At the end of the beach we turn off into the undergrowth, following a faded path for another 100 metres and find ourselves on a smaller bay and at the foot of the tree house. There are 10 steps to the shower, which also has beautiful views of the seat, and another 12 to the bedroom. It is utterly peaceful; all we can hear is the soft rush of the sea as it runs in to greet the sand.
We spend the day swimming in the sea, lying on the shade in the sand and resting in the tree house. With sea views on three sides and high enough to catch the breeze it’s a blissful spot to lounge.
Nuch and Bora invite us to join them and their friend Srey Ra for dinner and we sit on the raised platform that serves as their kitchen, ducks, chickens and geese scratching around below, and eat fried rice, hot chips (cooked especially for our western palate) and the most delicious aubergine and beef dish. Thick as paste it is smoky, spicy and very moreish.
At 9pm the generator is switched off so we have an early night. The heat is astounding, 38C perhaps. There’s not a breath of breeze and the hot air sits on us like a heavy blanket. In the far distance the night sky offers a light show as lighting flashes across, sometimes in huge sheets, other times forks that connect the clouds and very occasionally a bolt that strikes the sea like a trident thrown by an angry god.
But now, some two hours later, the temperature has dropped, is dropping by the minute and the room feels almost chill. Our towels and bikinis, which were drying on the rail outside are billowing. I make a dash for it, lighting illuminating the way and rescue what I can. My bikini top and a towel have already blown into the night sky. The rain is pelting down and in through the windows. I'm wet and the edge of the bed is already damp.

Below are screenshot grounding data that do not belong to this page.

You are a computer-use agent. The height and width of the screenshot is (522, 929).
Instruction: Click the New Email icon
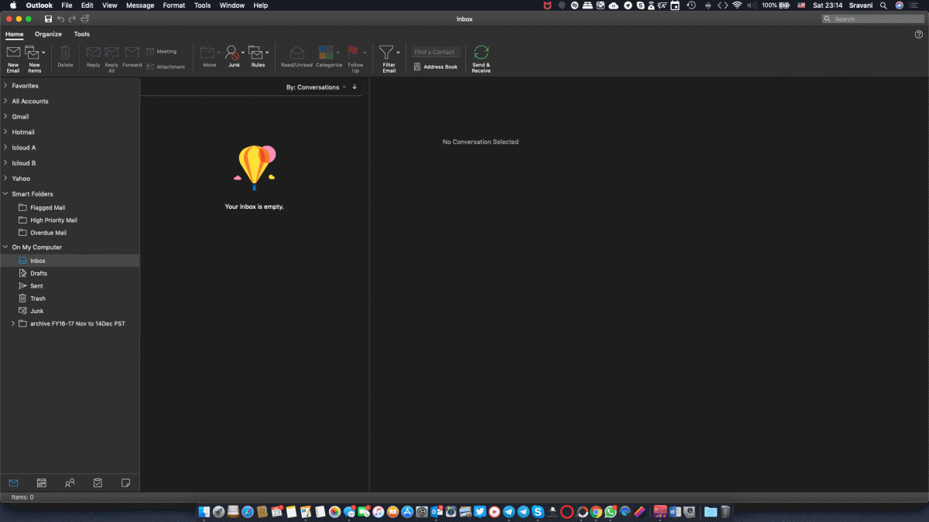[x=13, y=53]
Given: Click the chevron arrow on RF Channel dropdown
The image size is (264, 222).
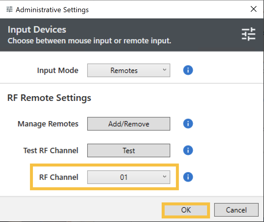Looking at the screenshot, I should tap(165, 177).

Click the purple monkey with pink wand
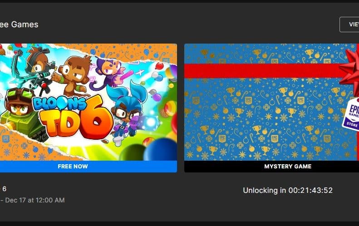pos(109,73)

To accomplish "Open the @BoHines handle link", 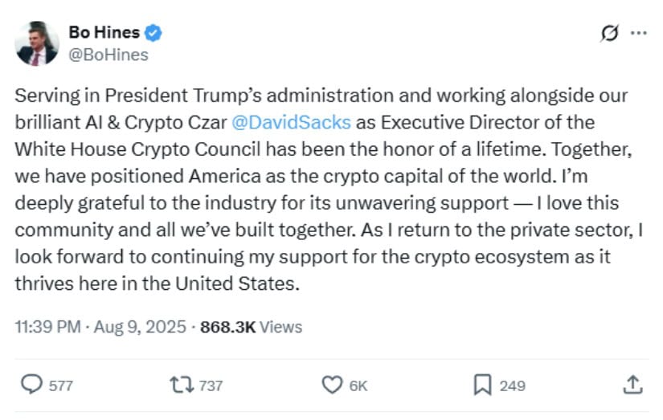I will point(108,55).
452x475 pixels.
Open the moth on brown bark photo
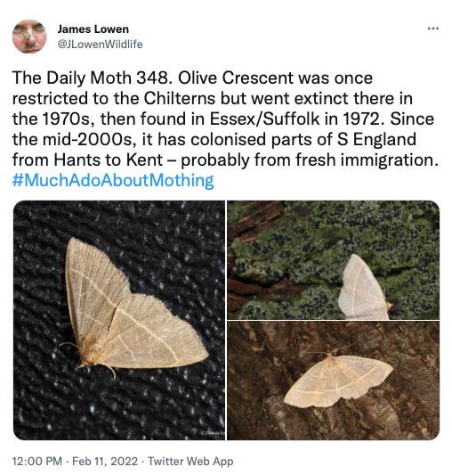pos(333,381)

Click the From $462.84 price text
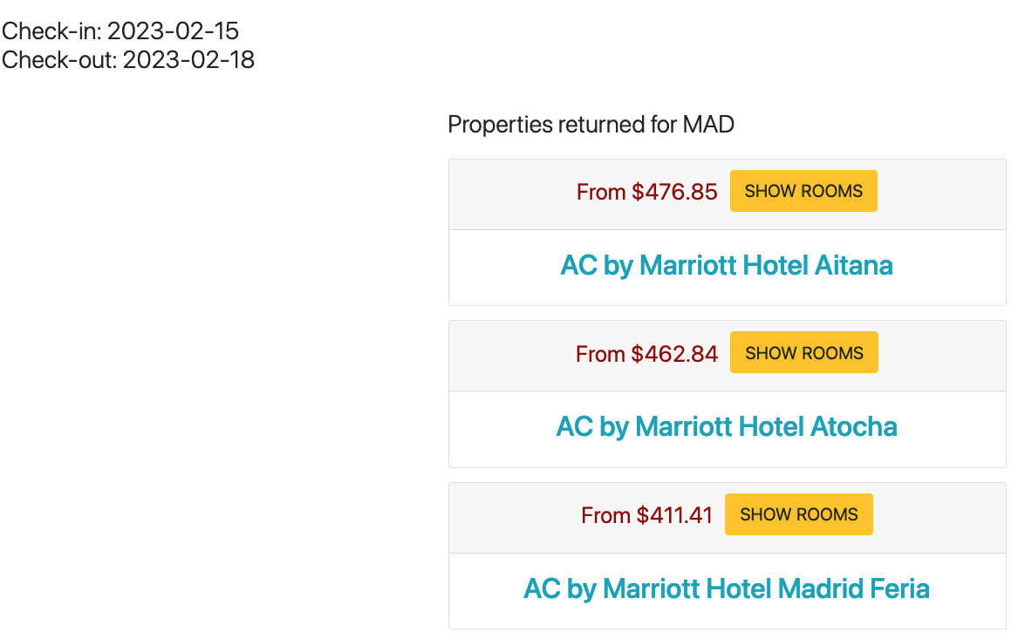[646, 354]
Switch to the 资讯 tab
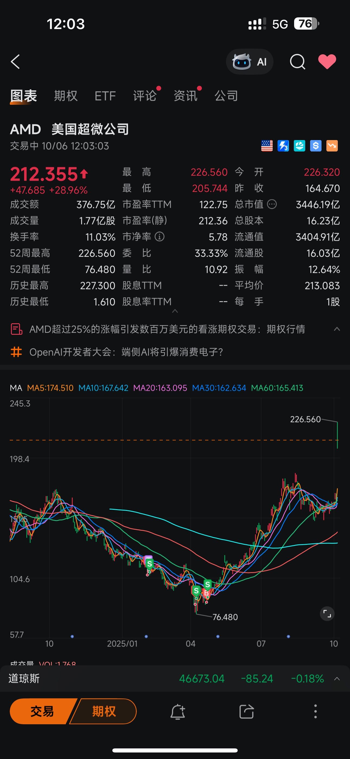Image resolution: width=350 pixels, height=759 pixels. pyautogui.click(x=185, y=96)
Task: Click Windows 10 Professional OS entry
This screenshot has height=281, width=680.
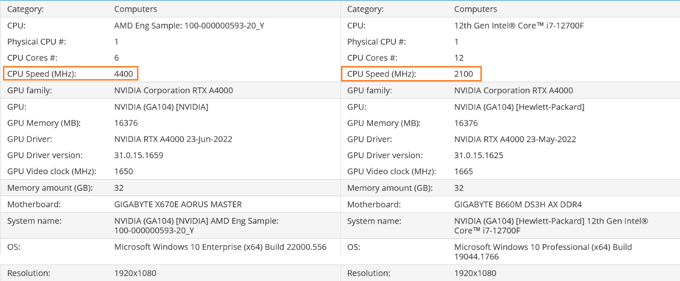Action: pyautogui.click(x=543, y=251)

We sit and watch the storm attack from three sides, thunder clapping directly overhead, lightening with a photo flash brillians. It feels as if we’re sitting in the clouds themselves. The trees around us sway and bend and thrash. The house creaks and it dawns on us that the tree house is new, it hasn’t yet survived a wet season.
‘Do you think it will be alright?’
‘Should we climb down?’
We giggle a little hysterically but sit tight. The house is sturdy and the storm is just a storm not a typhoon or cyclone. But up high, exposed, it feels first exciting, then nerve wracking and eventually tiring. When the wind finally lets up, an hour or more later, we crash into a relieved sleep and in the morning the island is as beautiful as ever.
The sea is crystal clear, the sky blue. We retrieve my bikini from the bushes nearby and spot the towel, high in a neighbouring tree then go for an early morning swim. We are the only people on the beach, virtually the only visitors on the island. It is a magical and peaceful paradise.
Later Nuch tells us that the island has been bought by an Australian consortium. There are plans for an airport and a large resort but these have been put on hold because of the global financial crisis. It seems churlish but I sincerely hope they never get it off the ground.